Re: [PATCH v5 1/8] KVM: VMX: Define CET VMCS fields and control bits

[Sean Christopherson <sean.j.christopherson@intel.com>]

On Wed, May 22, 2019 at 03:00:54PM +0800, Yang Weijiang wrote:
> CET(Control-flow Enforcement Technology) is an upcoming Intel® processor
> family feature that blocks return/jump-oriented programming (ROP) attacks.
> It provides the following capabilities to defend
> against ROP/JOP style control-flow subversion attacks:
> 
> - Shadow Stack (SHSTK):
>   A second stack for the program that is used exclusively for
>   control transfer operations.
> 
> - Indirect Branch Tracking (IBT):
>   Free branch protection to defend against jump/call oriented
>   programming.

What is "free" referring to here?  The software enabling certainly isn't
free, and I doubt the hardware/ucode cost is completely free.
 
> Several new CET MSRs are defined in kernel to support CET:
> MSR_IA32_{U,S}_CET - MSRs to control the CET settings for user
> mode and suervisor mode respectively.
> 
> MSR_IA32_PL{0,1,2,3}_SSP - MSRs to store shadow stack pointers for
> CPL-0,1,2,3 levels.
> 
> MSR_IA32_INT_SSP_TAB - MSR to store base address of shadow stack
> pointer table.

For consistency (within the changelog), these should be list style, e.g.:


  - MSR_IA32_{U,S}_CET: Control CET settings for user mode and suervisor
                        mode respectively.

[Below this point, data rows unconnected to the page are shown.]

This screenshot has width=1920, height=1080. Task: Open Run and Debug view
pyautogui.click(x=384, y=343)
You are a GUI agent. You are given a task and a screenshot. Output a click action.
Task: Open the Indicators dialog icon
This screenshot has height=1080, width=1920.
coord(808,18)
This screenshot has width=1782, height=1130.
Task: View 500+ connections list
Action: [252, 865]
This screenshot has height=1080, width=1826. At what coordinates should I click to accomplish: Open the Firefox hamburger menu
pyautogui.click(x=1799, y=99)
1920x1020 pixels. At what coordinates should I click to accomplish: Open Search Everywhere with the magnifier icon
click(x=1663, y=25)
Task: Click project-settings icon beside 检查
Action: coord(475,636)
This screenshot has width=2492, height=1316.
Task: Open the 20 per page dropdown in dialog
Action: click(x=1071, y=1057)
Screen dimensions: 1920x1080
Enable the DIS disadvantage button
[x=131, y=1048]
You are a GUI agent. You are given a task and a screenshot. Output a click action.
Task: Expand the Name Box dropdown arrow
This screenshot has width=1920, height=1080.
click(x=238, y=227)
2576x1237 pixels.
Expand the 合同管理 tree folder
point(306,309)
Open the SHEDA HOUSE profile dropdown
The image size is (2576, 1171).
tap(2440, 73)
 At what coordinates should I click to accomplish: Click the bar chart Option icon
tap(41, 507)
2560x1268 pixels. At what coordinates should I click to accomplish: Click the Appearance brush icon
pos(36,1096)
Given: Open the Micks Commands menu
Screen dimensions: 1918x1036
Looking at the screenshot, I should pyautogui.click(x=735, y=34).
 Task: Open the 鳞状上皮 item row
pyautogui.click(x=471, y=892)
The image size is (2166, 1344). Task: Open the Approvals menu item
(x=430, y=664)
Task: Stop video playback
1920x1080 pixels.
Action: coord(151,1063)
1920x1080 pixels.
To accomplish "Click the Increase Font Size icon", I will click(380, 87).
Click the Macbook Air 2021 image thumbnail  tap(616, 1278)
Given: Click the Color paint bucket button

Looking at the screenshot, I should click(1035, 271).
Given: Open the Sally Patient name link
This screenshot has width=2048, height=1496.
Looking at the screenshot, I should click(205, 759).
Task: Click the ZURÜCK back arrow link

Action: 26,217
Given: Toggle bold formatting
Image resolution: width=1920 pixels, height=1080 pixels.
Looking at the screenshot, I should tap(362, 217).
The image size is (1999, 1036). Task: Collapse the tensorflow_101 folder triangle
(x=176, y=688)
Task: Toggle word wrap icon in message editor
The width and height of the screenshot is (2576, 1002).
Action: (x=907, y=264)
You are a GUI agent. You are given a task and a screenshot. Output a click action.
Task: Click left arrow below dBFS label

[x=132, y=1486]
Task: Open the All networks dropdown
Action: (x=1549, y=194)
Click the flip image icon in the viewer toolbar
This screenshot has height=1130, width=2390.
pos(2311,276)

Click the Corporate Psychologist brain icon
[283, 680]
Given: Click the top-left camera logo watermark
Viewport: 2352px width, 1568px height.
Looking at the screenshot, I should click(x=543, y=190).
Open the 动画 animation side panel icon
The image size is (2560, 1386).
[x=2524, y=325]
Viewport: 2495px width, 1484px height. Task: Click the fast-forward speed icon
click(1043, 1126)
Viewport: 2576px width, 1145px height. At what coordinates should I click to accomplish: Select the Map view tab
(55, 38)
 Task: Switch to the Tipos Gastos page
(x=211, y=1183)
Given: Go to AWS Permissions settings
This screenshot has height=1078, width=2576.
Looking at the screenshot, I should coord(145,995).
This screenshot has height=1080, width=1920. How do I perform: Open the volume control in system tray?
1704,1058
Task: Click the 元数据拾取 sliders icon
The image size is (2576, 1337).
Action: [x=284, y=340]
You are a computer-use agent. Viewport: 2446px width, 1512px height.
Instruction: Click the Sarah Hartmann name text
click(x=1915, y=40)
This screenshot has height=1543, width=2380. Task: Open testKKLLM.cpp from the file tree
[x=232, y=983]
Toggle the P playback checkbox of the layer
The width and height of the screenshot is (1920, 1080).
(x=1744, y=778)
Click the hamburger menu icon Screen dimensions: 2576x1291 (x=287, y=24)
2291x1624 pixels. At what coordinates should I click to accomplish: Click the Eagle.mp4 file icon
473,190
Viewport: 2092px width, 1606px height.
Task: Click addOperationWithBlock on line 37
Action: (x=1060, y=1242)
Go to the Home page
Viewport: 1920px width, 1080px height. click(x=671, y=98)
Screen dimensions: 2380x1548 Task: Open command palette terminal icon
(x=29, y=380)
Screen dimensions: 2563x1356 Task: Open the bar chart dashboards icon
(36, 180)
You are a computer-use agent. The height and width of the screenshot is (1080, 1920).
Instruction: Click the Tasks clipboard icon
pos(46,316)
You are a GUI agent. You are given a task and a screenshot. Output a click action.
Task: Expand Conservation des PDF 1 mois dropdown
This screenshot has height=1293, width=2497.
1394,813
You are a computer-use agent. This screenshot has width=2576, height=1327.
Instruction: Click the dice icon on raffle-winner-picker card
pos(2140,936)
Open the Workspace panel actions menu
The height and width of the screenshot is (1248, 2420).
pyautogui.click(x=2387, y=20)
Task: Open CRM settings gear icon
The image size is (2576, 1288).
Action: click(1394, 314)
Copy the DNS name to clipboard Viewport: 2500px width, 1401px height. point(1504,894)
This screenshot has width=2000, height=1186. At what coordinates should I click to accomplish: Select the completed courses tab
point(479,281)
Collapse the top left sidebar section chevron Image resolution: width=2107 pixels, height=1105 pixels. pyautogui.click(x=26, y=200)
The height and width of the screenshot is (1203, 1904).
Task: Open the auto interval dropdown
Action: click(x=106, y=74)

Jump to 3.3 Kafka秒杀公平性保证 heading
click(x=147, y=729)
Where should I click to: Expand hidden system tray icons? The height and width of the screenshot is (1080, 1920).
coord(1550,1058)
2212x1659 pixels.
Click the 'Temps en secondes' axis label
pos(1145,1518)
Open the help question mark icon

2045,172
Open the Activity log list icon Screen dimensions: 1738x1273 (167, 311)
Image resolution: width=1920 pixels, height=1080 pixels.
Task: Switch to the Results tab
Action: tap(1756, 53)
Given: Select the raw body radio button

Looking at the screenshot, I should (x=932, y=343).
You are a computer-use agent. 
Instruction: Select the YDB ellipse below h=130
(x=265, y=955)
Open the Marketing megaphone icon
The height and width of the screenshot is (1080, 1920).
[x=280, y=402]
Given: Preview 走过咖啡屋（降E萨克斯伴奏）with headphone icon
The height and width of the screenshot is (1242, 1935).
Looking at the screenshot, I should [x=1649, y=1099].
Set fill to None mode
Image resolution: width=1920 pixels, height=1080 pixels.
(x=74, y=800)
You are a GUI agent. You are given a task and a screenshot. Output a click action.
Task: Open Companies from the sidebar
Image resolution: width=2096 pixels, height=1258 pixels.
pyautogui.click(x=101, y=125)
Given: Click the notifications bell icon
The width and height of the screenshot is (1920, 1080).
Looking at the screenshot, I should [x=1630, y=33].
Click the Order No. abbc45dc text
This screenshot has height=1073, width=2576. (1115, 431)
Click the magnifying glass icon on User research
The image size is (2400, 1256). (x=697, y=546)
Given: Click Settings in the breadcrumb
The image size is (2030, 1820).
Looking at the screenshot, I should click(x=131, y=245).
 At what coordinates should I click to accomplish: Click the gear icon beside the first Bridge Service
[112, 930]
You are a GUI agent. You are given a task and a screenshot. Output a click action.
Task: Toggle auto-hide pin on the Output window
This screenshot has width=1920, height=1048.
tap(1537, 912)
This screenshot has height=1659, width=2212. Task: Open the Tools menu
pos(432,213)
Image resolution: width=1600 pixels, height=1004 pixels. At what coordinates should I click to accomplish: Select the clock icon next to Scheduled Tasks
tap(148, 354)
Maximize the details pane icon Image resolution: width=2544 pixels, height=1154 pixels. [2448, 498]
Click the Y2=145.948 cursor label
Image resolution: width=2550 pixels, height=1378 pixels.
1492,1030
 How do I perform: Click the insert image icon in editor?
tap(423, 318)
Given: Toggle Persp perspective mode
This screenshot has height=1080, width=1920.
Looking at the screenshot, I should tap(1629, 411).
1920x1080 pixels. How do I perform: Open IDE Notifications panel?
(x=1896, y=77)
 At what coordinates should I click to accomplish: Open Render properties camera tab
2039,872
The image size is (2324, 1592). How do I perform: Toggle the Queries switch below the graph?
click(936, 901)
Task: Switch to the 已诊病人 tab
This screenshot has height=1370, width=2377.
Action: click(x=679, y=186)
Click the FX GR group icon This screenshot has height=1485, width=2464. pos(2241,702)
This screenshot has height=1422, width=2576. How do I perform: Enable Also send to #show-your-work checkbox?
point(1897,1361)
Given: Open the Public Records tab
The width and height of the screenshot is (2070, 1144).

  - MSR_IA32_PL{0,1,2,3}_SSP: Store shadow stack pointers for CPL levels.

  - MSR_IA32_INT_SSP_TAB: Stores base address of shadow stack pointer
                          table.

> Two XSAVES state components are introduced for CET:
> IA32_XSS:[bit 11] - bit for save/restor user mode CET states
> IA32_XSS:[bit 12] - bit for save/restor supervisor mode CET states.

Likewise, use a consistent list format.

> 6 VMCS fields are introduced for CET, {HOST,GUEST}_S_CET is to store
> CET settings in supervisor mode. {HOST,GUEST}_SSP is to store shadow
> stack pointers in supervisor mode. {HOST,GUEST}_INTR_SSP_TABLE is to
> store base address of shadow stack pointer table.

It'd probably be easier to use a list format for the fields, e.g.:

6 VMCS fields are introduced for CET:

  - {HOST,GUEST}_S_CET: stores CET settings for supervisor mode.

  - {HOST,GUEST}_SSP: stores shadow stack pointers for supervisor mode.

  - {HOST,GUEST}_INTR_SSP_TABLE: stores the based address of the shadow
                                 stack pointer table.

> If VM_EXIT_LOAD_HOST_CET_STATE = 1, the host's CET MSRs are restored
> from below VMCS fields at VM-Exit:
> - HOST_S_CET
> - HOST_SSP
> - HOST_INTR_SSP_TABLE

Personal preference, I like indenting lists like this with a space or two
so that the list is clearly delineated.

> If VM_ENTRY_LOAD_GUEST_CET_STATE = 1, the guest's CET MSRs are loaded
> from below VMCS fields at VM-Entry:
> - GUEST_S_CET
> - GUEST_SSP
> - GUEST_INTR_SSP_TABLE
> 
> Apart from VMCS auto-load fields, KVM calls kvm_load_guest_fpu() and
> kvm_put_guest_fpu() to save/restore the guest CET MSR states at
> VM exit/entry. XSAVES/XRSTORS are executed underneath these functions
> if they are supported. The CET xsave area is consolidated with other
> XSAVE components in thread_struct.fpu field.
> 
> When context switch happens during task switch/interrupt/exception etc.,
> Kernel also relies on above functions to switch CET states properly.

These paragraphs about the FPU and KVM behavior don't belong in this
patch.
 
> Signed-off-by: Yang Weijiang <weijiang.yang@intel.com>
> Co-developed-by: Zhang Yi Z <yi.z.zhang@linux.intel.com>

Co-developed-by needs to be accompanied by a SOB.  And your SOB should
be last since you sent the patch.  This comment applies to all patches.

See "12) When to use Acked-by:, Cc:, and Co-developed-by:" in
Documentation/process/submitting-patches.rst for details (I recommend
looking at a v5.2-rc* version, a docs update was merged for v5.2).